* Problem: Identify every line in the records below that contains the word "Select", and copy each of those lines. Matching is case-sensitive.

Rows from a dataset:
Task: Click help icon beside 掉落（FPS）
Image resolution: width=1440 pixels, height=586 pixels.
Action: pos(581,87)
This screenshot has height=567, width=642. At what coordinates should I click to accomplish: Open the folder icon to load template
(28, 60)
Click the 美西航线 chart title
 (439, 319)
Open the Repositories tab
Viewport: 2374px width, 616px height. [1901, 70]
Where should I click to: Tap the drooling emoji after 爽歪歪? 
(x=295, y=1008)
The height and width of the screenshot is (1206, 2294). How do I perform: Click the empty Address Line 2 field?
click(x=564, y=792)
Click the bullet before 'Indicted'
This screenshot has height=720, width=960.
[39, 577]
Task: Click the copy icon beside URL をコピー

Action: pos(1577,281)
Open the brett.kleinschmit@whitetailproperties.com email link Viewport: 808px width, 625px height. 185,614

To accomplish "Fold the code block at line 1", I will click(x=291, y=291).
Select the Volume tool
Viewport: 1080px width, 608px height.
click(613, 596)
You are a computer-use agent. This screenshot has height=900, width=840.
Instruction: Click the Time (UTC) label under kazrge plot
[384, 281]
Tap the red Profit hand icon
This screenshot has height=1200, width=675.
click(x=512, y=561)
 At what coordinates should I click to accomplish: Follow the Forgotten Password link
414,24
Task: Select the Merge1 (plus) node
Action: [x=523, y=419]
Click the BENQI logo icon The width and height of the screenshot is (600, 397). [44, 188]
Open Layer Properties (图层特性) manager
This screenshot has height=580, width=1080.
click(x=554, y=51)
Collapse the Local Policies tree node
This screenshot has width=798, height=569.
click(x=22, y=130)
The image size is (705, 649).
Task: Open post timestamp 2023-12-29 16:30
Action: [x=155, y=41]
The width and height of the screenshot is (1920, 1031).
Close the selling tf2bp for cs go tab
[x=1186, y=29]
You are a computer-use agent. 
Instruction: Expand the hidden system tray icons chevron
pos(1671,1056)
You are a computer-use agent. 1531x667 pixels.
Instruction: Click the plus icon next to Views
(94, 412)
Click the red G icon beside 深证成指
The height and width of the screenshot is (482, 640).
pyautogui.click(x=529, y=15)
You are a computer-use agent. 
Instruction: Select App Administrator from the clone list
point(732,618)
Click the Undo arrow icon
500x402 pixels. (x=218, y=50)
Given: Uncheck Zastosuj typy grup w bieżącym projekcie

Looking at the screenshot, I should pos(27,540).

* Exercise output:
Select the Volume tool
Task: Select the Merge1 (plus) node
Instruction: Select App Administrator from the clone list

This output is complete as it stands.